* Cosa fare: Riporta alla lettera il passo degli appunti sulla Rivoluzione d’Ottobre partendo dalle parole "Appunti PRIMA GUERRA" e fermandoti dopo "statunitense. Ma perché?".

* Estratto del testo:
==============================

La cultura è l’unico bene dell’umanità che, diviso fra tutti, anziché diminuire diventa più grande. (Hans Georg Gadamer)

sabato 9 aprile 2016

Appunti PRIMA GUERRA MONDIALE e RIVOLUZIONE RUSSA




Rivoluzione d’Ottobre


Rivoluzione d’Ottobre

La Rivoluzione d’Ottobre prese il via nel 1917, comportando l’uscita della Russia zarista dal primo conflitto mondiale e l’intervento statunitense. Ma perché?

Le cause

Se nei Paesi del centro-ovest Europa si erano scatenati e diffusi gli ideali di Libertè, Fraternitè ed Egalitè, in Russia questo concetto era una barzelletta. Nel 1861 era stata sì abolita la servitù della gleba ma fra il dire ed il fare c’è di mezzo il mare: non c’erano diritti civili, la stragrande maggioranza della popolazione viveva sotto la soglia della povertà, il sistema in vigore era l’autocrazia, i raccolti buoni arrivavano con il contagocce, gli operai lavoravano in modo disumano, l’arretratezza del Paese era una condanna, l’enorme capitale di cui disponeva la Russia (243 miliardi di euro) veniva usato per feste e balli e la popolazione ancora contadina era il 90%. Inoltre i durissimi sistemi di repressione messi in atto dallo Zar fino al 1905, anno in cui compariranno il diritto all’associazione, il diritto alla libertà di stampa, il diritto a riunirsi e l’istituzione della Duma (una camera ad elezione popolare).

 “Non sono pronto a essere uno zar. Non ho mai voluto esserlo. Non so nulla su come si governa. Non ho la minima idea di come si parli ai ministri.” Questa è la celebre frase che il neo-Zar Nicola II una volta eletto, disse fra le lacrime al cugino.

==============================

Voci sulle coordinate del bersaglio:
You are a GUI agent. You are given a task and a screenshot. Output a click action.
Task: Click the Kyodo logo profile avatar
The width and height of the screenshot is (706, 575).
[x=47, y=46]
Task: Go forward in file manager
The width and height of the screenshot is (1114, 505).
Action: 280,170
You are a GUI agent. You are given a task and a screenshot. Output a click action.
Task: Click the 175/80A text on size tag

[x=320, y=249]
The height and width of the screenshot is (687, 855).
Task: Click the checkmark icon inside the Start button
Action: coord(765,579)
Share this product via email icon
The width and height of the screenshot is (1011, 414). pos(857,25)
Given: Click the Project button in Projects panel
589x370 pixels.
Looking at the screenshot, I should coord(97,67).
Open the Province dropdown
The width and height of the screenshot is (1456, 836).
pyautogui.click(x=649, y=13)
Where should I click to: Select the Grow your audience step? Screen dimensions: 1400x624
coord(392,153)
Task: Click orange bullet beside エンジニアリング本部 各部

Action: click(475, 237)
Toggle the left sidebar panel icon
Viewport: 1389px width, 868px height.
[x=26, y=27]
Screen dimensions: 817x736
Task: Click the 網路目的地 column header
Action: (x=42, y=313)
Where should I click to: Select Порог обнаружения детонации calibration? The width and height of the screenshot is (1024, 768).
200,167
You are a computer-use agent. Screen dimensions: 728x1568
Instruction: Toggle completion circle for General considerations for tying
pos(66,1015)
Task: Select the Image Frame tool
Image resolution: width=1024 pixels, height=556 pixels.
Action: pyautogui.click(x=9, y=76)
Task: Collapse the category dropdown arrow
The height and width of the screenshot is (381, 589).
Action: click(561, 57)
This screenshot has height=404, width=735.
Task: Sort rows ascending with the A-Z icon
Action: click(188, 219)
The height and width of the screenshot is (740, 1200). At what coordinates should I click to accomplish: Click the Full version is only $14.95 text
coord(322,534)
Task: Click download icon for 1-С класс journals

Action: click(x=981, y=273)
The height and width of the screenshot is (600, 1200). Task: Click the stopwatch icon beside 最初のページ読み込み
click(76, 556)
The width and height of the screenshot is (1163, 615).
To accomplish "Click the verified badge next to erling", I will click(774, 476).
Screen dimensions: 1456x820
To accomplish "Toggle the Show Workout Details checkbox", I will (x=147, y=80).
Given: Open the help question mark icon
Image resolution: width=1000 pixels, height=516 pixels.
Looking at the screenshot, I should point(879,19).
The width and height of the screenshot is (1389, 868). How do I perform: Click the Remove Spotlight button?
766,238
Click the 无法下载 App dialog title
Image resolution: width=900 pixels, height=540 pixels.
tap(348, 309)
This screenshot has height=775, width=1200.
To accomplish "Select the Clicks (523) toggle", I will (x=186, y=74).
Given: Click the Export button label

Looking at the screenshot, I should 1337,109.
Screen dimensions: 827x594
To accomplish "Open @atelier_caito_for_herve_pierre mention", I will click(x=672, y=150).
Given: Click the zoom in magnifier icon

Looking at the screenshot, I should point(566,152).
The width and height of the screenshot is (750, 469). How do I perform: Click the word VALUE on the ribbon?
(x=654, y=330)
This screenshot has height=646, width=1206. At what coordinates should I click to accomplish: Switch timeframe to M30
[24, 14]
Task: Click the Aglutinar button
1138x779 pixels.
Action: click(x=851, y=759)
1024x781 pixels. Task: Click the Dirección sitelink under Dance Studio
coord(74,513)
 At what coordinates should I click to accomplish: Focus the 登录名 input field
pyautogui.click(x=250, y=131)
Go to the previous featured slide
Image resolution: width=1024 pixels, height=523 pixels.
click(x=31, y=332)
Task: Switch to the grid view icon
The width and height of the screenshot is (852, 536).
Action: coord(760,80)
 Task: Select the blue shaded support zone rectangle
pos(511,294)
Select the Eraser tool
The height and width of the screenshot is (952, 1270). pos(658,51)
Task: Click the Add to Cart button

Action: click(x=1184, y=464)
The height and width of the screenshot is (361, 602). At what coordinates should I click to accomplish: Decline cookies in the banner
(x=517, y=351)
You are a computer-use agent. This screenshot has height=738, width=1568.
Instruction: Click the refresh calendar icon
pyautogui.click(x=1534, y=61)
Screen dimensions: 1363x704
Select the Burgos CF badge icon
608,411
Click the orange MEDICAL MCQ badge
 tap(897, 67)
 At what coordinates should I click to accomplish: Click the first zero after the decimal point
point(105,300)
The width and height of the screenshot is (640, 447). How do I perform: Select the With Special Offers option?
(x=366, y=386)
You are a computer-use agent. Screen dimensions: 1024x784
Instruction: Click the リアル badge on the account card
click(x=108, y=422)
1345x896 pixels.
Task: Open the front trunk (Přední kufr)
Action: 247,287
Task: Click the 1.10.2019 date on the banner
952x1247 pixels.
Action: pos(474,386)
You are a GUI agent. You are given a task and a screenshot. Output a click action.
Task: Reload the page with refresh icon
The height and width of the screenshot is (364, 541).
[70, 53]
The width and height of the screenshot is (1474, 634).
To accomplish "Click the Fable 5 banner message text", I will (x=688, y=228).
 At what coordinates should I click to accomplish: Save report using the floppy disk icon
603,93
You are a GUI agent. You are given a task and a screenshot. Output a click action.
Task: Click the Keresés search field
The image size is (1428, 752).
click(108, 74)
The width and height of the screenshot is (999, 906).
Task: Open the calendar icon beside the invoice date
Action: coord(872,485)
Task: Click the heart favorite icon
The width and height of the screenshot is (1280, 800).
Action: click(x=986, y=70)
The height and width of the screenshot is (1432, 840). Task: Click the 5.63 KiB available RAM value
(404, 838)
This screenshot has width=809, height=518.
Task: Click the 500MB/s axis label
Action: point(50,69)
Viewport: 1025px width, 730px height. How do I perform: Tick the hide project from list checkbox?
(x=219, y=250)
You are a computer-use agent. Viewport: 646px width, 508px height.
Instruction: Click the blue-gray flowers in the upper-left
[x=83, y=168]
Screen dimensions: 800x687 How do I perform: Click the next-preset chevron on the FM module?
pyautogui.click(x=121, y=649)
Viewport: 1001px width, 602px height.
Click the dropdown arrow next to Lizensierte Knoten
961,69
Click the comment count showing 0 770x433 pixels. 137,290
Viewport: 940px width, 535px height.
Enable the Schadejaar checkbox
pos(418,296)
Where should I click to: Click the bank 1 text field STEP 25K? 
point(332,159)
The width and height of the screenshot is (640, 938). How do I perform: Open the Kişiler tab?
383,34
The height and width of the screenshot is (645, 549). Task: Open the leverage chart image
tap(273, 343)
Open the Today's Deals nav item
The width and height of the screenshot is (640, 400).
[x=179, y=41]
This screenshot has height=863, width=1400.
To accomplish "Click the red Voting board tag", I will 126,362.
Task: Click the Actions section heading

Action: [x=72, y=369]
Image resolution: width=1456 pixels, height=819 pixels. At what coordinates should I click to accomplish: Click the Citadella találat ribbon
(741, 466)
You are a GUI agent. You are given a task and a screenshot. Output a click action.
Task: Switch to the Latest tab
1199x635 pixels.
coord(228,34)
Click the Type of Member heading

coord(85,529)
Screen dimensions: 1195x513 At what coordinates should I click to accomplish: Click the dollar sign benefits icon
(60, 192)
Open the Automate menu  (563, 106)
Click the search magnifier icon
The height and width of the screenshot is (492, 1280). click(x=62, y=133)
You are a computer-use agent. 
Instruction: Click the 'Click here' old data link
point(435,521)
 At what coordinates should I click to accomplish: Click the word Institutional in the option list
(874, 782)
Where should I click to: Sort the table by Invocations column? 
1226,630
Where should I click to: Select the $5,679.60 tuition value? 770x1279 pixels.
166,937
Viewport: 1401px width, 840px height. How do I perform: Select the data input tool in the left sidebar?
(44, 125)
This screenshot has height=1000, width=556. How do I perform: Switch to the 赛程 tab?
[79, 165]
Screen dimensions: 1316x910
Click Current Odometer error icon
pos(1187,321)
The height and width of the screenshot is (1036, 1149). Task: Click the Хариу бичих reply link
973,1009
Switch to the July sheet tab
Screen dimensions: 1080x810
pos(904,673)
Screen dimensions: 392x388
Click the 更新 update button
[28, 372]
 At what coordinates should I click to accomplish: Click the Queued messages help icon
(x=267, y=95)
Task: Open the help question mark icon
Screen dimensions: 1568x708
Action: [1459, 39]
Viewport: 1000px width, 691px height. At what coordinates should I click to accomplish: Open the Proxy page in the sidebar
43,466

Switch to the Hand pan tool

==============================

* Esito del compito:
Appunti PRIMA GUERRA MONDIALE e RIVOLUZIONE RUSSA




Rivoluzione d’Ottobre


Rivoluzione d’Ottobre

La Rivoluzione d’Ottobre prese il via nel 1917, comportando l’uscita della Russia zarista dal primo conflitto mondiale e l’intervento statunitense. Ma perché?